Golden Yeggs is a 1950 Warner Bros. Merrie Melodies short directed by Friz Freleng. The cartoon was released on August 5, 1950, and stars Daffy Duck and Porky Pig. A forerunner of the Rocky and Mugsy characters appear, with Rocky already in his present-day form.

The story was written by Tedd Pierce and animated by Arthur Davis, Gerry Chiniquy, Ken Champin, Virgil Ross and Emery Hawkins. Paul Julian painted the backgrounds and Hawley Pratt designed the layouts. Mel Blanc provided the voices and Carl W. Stalling the music.
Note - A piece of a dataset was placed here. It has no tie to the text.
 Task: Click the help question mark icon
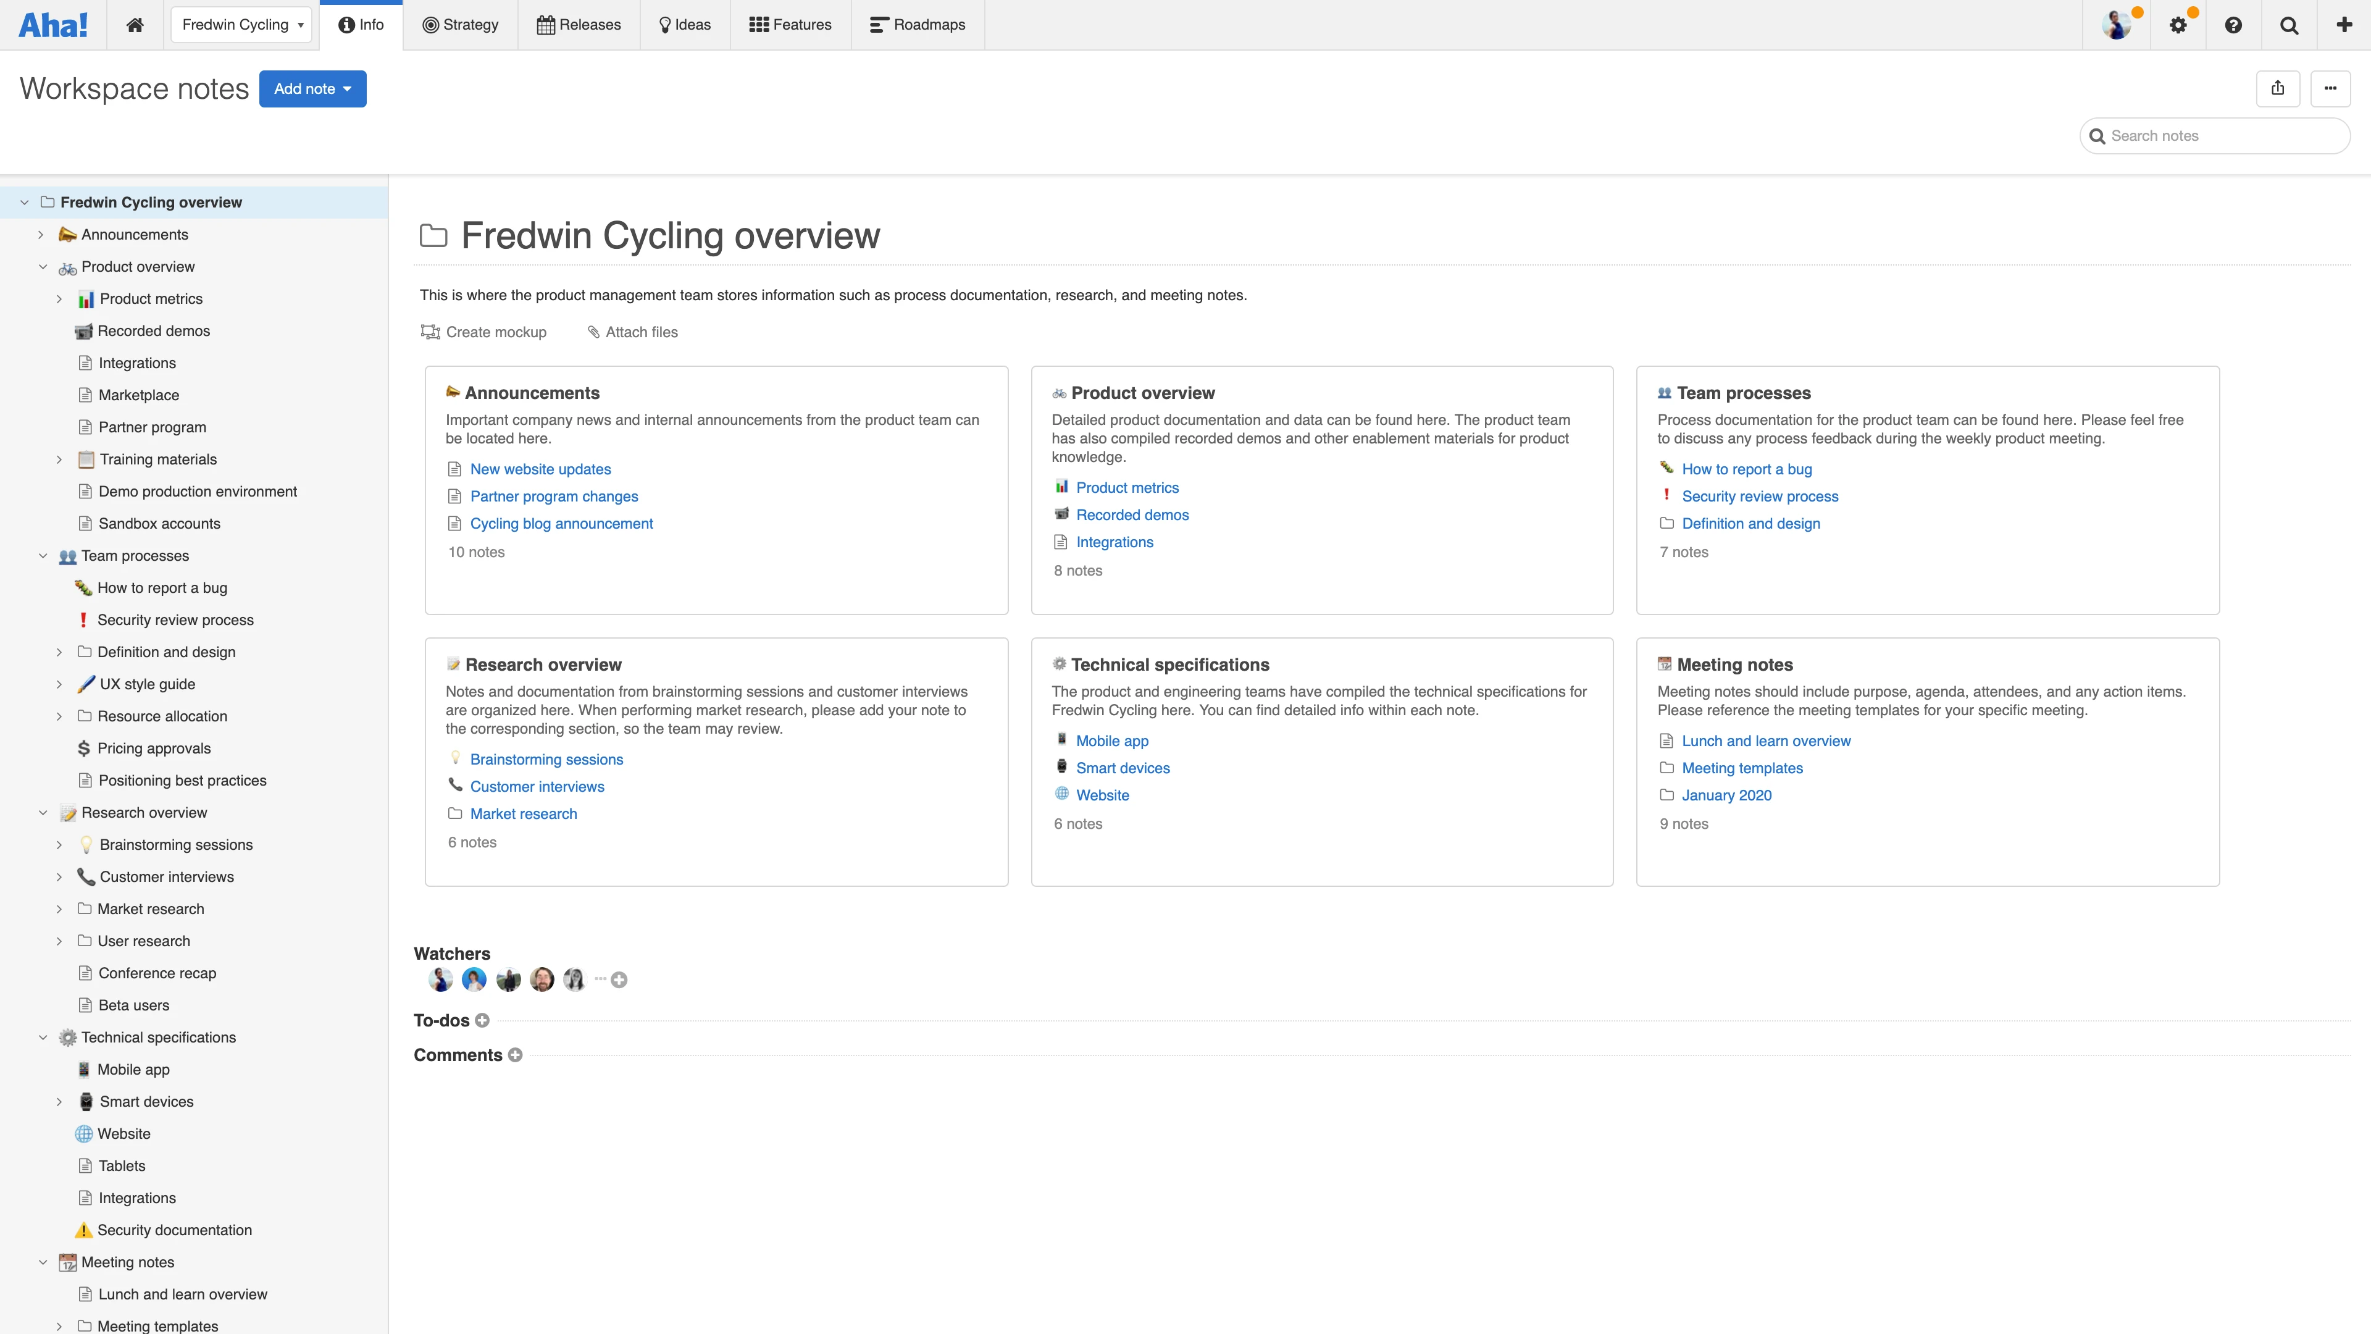coord(2233,25)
"Yegg" is a slang term for a burglar or safecracker. The same play-on-words was used in the title of the 1947 Bugs Bunny cartoon, Easter Yeggs. It is also a film noir parody.

== Plot ==
When Porky finds a golden egg in his henhouse, a goose reveals to the audience that he laid it. However, knowing full well what happened to the goose that laid the golden egg (a reference to Aesop's Fables), the goose tells Porky that Daffy is responsible. After reading about how much Daffy is worth, Rocky and his gang strong-arm Porky and 'talk him into' selling the duck to them. They hustle Daffy back to their den where Rocky demands he lay a golden egg. Daffy tries to stall for time, at one point asking for surroundings that would make him more comfortable. Rocky and his henchmen oblige, but when Daffy tries to get out of providing the egg, they shoot him out of the nice pool he has been enjoying and take him back to their hideout.
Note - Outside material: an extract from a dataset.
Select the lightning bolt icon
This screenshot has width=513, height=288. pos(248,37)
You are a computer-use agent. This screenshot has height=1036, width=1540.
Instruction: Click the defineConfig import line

Daffy is given five minutes to lay the egg, or else. The duck insists on privacy, then tries various ways to escape his predicament, but is stopped at every turn. When time runs out, Rocky fires his gun at Daffy's head (but due to cartoon logic, Daffy does not die). The extreme stress results in him actually laying a golden egg, unless it was a fake or that goose put it there.

Relieved he is now free to go, Daffy prances toward the door. Rocky holds him up, points into a room containing dozens of empty egg crates and orders the duck to fill them. Daffy groans, "Oh, my achin' back" and faints.

=== Alternative ending ===
In the context of its inclusion in The Looney Looney Looney Bugs Bunny Movie, an alternate denouement is presented for this cartoon. Departing from the original conclusion where Daffy Duck succumbs to exhaustion, a new resolution unfolds as Bugs Bunny, assuming the guise of Elegant Mess (a satirical reference to Eliot Ness), arrives on the scene accompanied by law enforcement officers to apprehend Rocky and his cohorts.

Daffy, fatigued from executing Rocky's commands, is depicted as being taken away on a stretcher to receive medical attention. Bugs, demonstrating concern for Daffy's well-being, inquires if he requires any assistance, to which Daffy humorously requests immediate attention from a proctologist.

== Home media ==
This cartoon is available on the Looney Tunes Golden Collection: Volume 1, Disc 2.